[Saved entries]
****************
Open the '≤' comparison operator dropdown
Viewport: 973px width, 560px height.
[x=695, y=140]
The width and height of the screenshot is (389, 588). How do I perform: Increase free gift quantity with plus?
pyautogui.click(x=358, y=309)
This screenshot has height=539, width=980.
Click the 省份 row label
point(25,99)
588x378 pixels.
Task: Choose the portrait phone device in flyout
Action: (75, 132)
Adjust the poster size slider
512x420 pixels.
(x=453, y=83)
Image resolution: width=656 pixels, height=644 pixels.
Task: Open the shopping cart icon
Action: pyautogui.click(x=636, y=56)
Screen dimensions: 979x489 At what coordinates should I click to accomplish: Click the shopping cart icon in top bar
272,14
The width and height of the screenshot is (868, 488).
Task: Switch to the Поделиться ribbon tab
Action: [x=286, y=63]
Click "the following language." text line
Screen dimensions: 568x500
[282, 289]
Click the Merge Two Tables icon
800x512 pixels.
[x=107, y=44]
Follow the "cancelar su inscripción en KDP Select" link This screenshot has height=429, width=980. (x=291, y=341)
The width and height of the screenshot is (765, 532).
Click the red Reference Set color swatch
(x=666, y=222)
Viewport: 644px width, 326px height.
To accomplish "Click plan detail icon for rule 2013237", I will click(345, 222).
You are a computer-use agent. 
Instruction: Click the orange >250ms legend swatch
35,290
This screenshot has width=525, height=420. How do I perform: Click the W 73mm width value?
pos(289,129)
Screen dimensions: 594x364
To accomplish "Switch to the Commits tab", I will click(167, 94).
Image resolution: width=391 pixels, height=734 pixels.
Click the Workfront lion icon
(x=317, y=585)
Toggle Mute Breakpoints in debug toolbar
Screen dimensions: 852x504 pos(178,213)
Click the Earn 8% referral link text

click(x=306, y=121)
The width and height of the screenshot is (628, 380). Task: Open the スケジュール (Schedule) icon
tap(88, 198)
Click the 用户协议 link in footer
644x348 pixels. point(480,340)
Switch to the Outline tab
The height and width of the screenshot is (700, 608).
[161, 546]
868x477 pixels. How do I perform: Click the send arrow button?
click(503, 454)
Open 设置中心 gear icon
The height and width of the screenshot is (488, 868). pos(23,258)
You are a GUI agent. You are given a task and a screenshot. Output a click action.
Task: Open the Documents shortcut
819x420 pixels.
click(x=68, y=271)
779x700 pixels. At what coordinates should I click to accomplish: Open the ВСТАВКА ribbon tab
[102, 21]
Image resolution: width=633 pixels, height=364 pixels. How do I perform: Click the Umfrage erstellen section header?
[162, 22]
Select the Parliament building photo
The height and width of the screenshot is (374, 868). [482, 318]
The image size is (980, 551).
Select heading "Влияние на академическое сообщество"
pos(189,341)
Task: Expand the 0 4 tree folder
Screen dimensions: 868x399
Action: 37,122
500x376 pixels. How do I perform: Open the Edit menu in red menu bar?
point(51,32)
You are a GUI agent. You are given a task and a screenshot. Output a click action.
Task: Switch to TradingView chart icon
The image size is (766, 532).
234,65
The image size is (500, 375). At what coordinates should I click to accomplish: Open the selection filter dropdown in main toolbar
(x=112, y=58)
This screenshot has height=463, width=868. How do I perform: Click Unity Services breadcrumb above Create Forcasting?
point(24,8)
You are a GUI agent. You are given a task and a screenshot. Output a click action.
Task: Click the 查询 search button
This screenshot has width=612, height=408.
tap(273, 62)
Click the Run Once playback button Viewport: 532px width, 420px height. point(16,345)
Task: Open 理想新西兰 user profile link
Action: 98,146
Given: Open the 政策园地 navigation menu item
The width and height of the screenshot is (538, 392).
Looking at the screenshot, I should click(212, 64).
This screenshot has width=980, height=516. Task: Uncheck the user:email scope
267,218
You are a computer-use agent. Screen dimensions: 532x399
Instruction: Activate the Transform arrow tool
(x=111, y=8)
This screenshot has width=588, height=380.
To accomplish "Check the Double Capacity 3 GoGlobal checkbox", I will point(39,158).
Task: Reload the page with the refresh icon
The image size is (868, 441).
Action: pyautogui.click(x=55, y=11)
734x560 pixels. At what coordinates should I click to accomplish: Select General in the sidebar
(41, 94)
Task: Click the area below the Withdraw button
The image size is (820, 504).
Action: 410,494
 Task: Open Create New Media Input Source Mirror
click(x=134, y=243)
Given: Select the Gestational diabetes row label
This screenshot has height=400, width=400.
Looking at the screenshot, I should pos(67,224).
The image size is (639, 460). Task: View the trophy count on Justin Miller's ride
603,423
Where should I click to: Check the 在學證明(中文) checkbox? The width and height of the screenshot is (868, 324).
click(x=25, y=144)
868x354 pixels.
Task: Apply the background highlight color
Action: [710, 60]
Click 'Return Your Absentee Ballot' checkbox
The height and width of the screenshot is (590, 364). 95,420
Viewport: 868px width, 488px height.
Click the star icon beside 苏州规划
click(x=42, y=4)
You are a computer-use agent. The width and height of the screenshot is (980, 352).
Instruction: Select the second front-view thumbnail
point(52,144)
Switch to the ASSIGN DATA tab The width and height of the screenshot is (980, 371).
****************
Each entry shown above should be copied out exactly.

> **Your solution**
Open the '≤' comparison operator dropdown
Viewport: 973px width, 560px height.
[x=695, y=140]
The width and height of the screenshot is (389, 588). How do I perform: Increase free gift quantity with plus?
pyautogui.click(x=358, y=309)
This screenshot has height=539, width=980.
Click the 省份 row label
point(25,99)
588x378 pixels.
Task: Choose the portrait phone device in flyout
Action: (75, 132)
Adjust the poster size slider
512x420 pixels.
(x=453, y=83)
Image resolution: width=656 pixels, height=644 pixels.
Task: Open the shopping cart icon
Action: pyautogui.click(x=636, y=56)
Screen dimensions: 979x489 At what coordinates should I click to accomplish: Click the shopping cart icon in top bar
272,14
The width and height of the screenshot is (868, 488).
Task: Switch to the Поделиться ribbon tab
Action: [x=286, y=63]
Click "the following language." text line
Screen dimensions: 568x500
[282, 289]
Click the Merge Two Tables icon
800x512 pixels.
[x=107, y=44]
Follow the "cancelar su inscripción en KDP Select" link This screenshot has height=429, width=980. (x=291, y=341)
The width and height of the screenshot is (765, 532).
Click the red Reference Set color swatch
(x=666, y=222)
Viewport: 644px width, 326px height.
To accomplish "Click plan detail icon for rule 2013237", I will click(345, 222).
You are a computer-use agent. 
Instruction: Click the orange >250ms legend swatch
35,290
This screenshot has width=525, height=420. How do I perform: Click the W 73mm width value?
pos(289,129)
Screen dimensions: 594x364
To accomplish "Switch to the Commits tab", I will click(167, 94).
Image resolution: width=391 pixels, height=734 pixels.
Click the Workfront lion icon
(x=317, y=585)
Toggle Mute Breakpoints in debug toolbar
Screen dimensions: 852x504 pos(178,213)
Click the Earn 8% referral link text

click(x=306, y=121)
The width and height of the screenshot is (628, 380). Task: Open the スケジュール (Schedule) icon
tap(88, 198)
Click the 用户协议 link in footer
644x348 pixels. point(480,340)
Switch to the Outline tab
The height and width of the screenshot is (700, 608).
[161, 546]
868x477 pixels. How do I perform: Click the send arrow button?
click(503, 454)
Open 设置中心 gear icon
The height and width of the screenshot is (488, 868). pos(23,258)
You are a GUI agent. You are given a task and a screenshot. Output a click action.
Task: Open the Documents shortcut
819x420 pixels.
click(x=68, y=271)
779x700 pixels. At what coordinates should I click to accomplish: Open the ВСТАВКА ribbon tab
[102, 21]
Image resolution: width=633 pixels, height=364 pixels. How do I perform: Click the Umfrage erstellen section header?
[162, 22]
Select the Parliament building photo
The height and width of the screenshot is (374, 868). [482, 318]
The image size is (980, 551).
Select heading "Влияние на академическое сообщество"
pos(189,341)
Task: Expand the 0 4 tree folder
Screen dimensions: 868x399
Action: 37,122
500x376 pixels. How do I perform: Open the Edit menu in red menu bar?
point(51,32)
You are a GUI agent. You are given a task and a screenshot. Output a click action.
Task: Switch to TradingView chart icon
The image size is (766, 532).
234,65
The image size is (500, 375). At what coordinates should I click to accomplish: Open the selection filter dropdown in main toolbar
(x=112, y=58)
This screenshot has height=463, width=868. How do I perform: Click Unity Services breadcrumb above Create Forcasting?
point(24,8)
You are a GUI agent. You are given a task and a screenshot. Output a click action.
Task: Click the 查询 search button
This screenshot has width=612, height=408.
tap(273, 62)
Click the Run Once playback button Viewport: 532px width, 420px height. point(16,345)
Task: Open 理想新西兰 user profile link
Action: 98,146
Given: Open the 政策园地 navigation menu item
The width and height of the screenshot is (538, 392).
Looking at the screenshot, I should click(212, 64).
This screenshot has width=980, height=516. Task: Uncheck the user:email scope
267,218
You are a computer-use agent. Screen dimensions: 532x399
Instruction: Activate the Transform arrow tool
(x=111, y=8)
This screenshot has width=588, height=380.
To accomplish "Check the Double Capacity 3 GoGlobal checkbox", I will point(39,158).
Task: Reload the page with the refresh icon
The image size is (868, 441).
Action: pyautogui.click(x=55, y=11)
734x560 pixels. At what coordinates should I click to accomplish: Select General in the sidebar
(41, 94)
Task: Click the area below the Withdraw button
The image size is (820, 504).
Action: 410,494
 Task: Open Create New Media Input Source Mirror
click(x=134, y=243)
Given: Select the Gestational diabetes row label
This screenshot has height=400, width=400.
Looking at the screenshot, I should pos(67,224).
The image size is (639, 460). Task: View the trophy count on Justin Miller's ride
603,423
Where should I click to: Check the 在學證明(中文) checkbox? The width and height of the screenshot is (868, 324).
click(x=25, y=144)
868x354 pixels.
Task: Apply the background highlight color
Action: [710, 60]
Click 'Return Your Absentee Ballot' checkbox
The height and width of the screenshot is (590, 364). 95,420
Viewport: 868px width, 488px height.
Click the star icon beside 苏州规划
click(x=42, y=4)
You are a computer-use agent. The width and height of the screenshot is (980, 352).
Instruction: Select the second front-view thumbnail
point(52,144)
Switch to the ASSIGN DATA tab The width and height of the screenshot is (980, 371).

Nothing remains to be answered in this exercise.